Since Bashar al-Assad’s ouster late last year, however, dynamics have shifted, transforming Syria into an arena of Turkish-Israeli competition. A major source of tension between Turkey and Israel stems from the former’s desire to see Syria emerge as a strong, unitary state with a Turkey-oriented government in Damascus while the latter wants Syria permanently weak and divided along ethno-sectarian lines.
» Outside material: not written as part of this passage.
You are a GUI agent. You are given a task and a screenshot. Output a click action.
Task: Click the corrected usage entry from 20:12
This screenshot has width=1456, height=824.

The Israeli government’s perspective is that Turkey’s growing clout in post-Ba’ath Syria poses a grave threat to the Jewish state. At the start of this year, an Israeli government committee that assesses regional security issues put out a report warning that Syria’s new Sunni Islamist authorities might pose a graver threat to Israeli security than Syria did under Assad. The committee considered the possibility of the new Damascus government becoming a "proxy" of Ankara, citing “Turkey’s ambition to restore the Ottoman Empire to its former glory.”

Meanwhile, Turkish President Recep Tayyip Erdogan and other officials in Ankara have used strong language to condemn Israel’s aggression, not only in Gaza and Lebanon, but also in post-Assad Syria.

An intensifying showdown

Israel began bombarding Damascus and other parts of Syria, while also illegally usurping more Syrian land past the Golan Heights, in the immediate aftermath of the former regime’s collapse nearly five months ago.
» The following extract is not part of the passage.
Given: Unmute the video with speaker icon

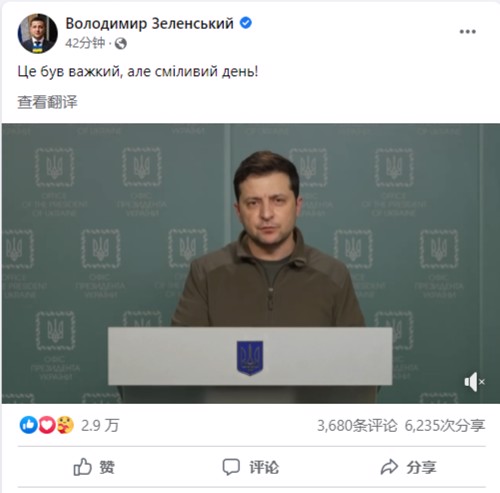Looking at the screenshot, I should click(x=474, y=382).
Then late last month and at the start of this month, Israeli military operations struck Syrian bases in which Ankara had indicated interest following much talk about Turkey formalizing a military alliance with post-Ba’ath Syria. Ultimately, Israel wants to prevent a future in Syria where Ankara acts as Syria’s security guarantor and can effectively deter the Israelis from carrying out bombing or ground attacks on Syrian territory at will, which has been happening since Assad’s ouster, and was also taking place to a significant degree during Assad’s final years in power.
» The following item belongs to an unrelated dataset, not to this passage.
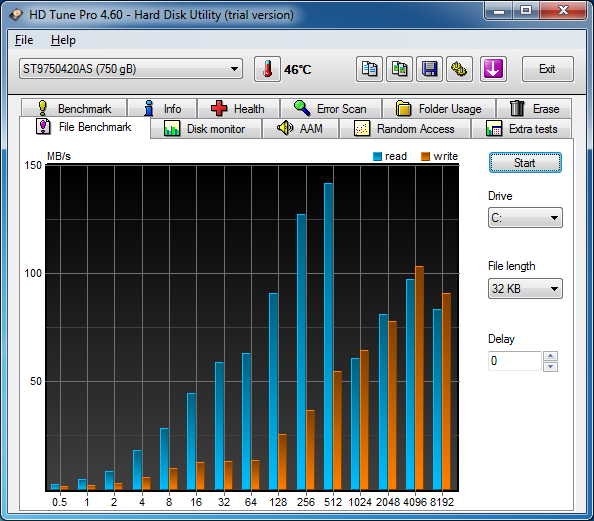Open the File menu
The image size is (594, 521).
coord(24,40)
The Israelis have gone as far as lobbying Washington to support a Russian military presence in the country to serve as a bulwark against Turkish influence.

“Israel saw an opportunity and a power vacuum in Syria after Assad, launching numerous airstrikes and even attempting ground incursions. It also tried to stir up minority groups like the Druze and Kurds to keep Syria fragmented and weak,” explained Dr. Mustafa Caner, an assistant professor at Sakarya University Middle East Institute, in an RS interview.

“In this context, Israel views Turkey as a threat, because Turkey has made it clear that it will not accept a divided and weakened Syria. In this picture, Turkey acts as a balancing force against Israel.” Despite there being a possibility of the tensions between Turkey and Israel playing out on Syrian soil escalating into a direct state-to-state confrontation, many experts see that as unlikely.

On April 9, Turkish and Israeli officials met in Azerbaijan for talks aimed at bringing Turkey and Israel to a common understanding on Syria’s security landscape. The discussions centered on the establishment of a “deconfliction channel” to reduce the risks of the two powers entering a direct confrontation on or over Syrian territory.

“At this stage, I absolutely do not expect a conflict [between Turkey and Israel],” Dr. Pinar Dost, a nonresident fellow at the Atlantic Council and an associate researcher with the French Institute for Anatolian Studies, told RS.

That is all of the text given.